Particle collection efficiency for nylon mesh screens.
Cena LG; Ku B-K; Peters TM
Aerosol Sci Tech 2012 Feb; 46(2):214-221
Nylon mesh screens, unlike metal screens, are attractive as a collection substrate for nanoparticles because they can be digested or ashed prior to chemical analysis. A theoretical single-fiber efficiency expression developed for wire-mesh screens was evaluated for estimating the collection efficiency of 11-300 nm particles for nylon mesh screens. Pressure drop across the screens, the effect of particle morphology (spherical and highly fractal-like) on collection efficiency, and single-fiber efficiency were evaluated experimentally for three pore sizes (60, 100, and 180 µm) at three flow rates (2.5, 4, and 6 Lpm). The pressure drop across the screens was found to increase linearly with superficial velocity. The collection efficiency of the screens was found to vary by less than 4% regardless of particle morphology. Single-fiber efficiency calculated from experimental data was in good agreement with that estimated from theory for particles between 40 and 150 nm but deviated from theory for particles outside this size range.

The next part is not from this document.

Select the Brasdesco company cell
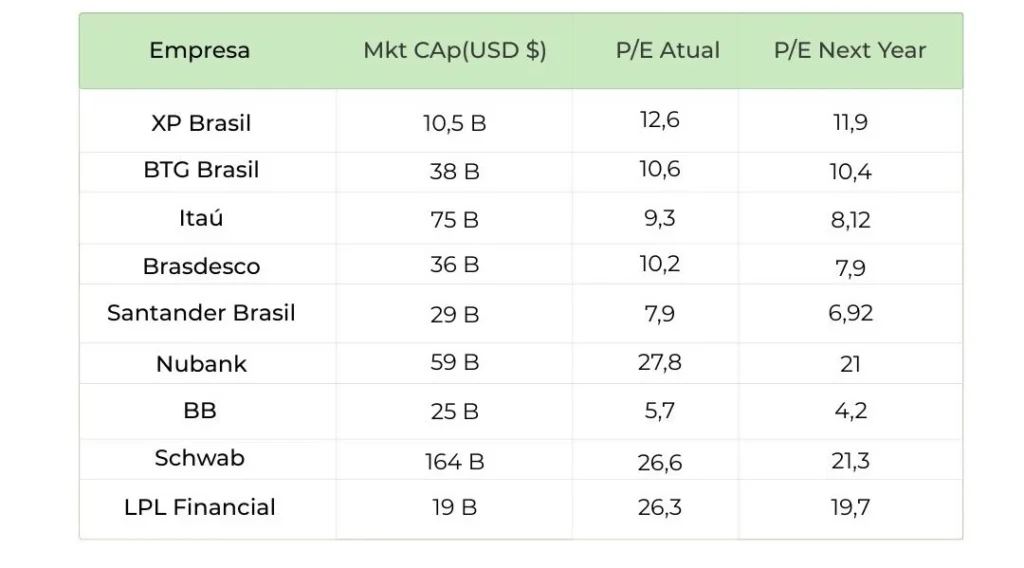This screenshot has width=1024, height=568. point(201,266)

New coefficients for the single-fiber efficiency model were identified that minimized the sum of square error (SSE) between the values estimated with the model and those determined experimentally. Compared to the original theory, the SSE calculated using the modified theory was at least one order of magnitude lower for all screens and flow rates with the exception of the 60-µm pore screens at 2.5 Lpm, where the decrease was threefold.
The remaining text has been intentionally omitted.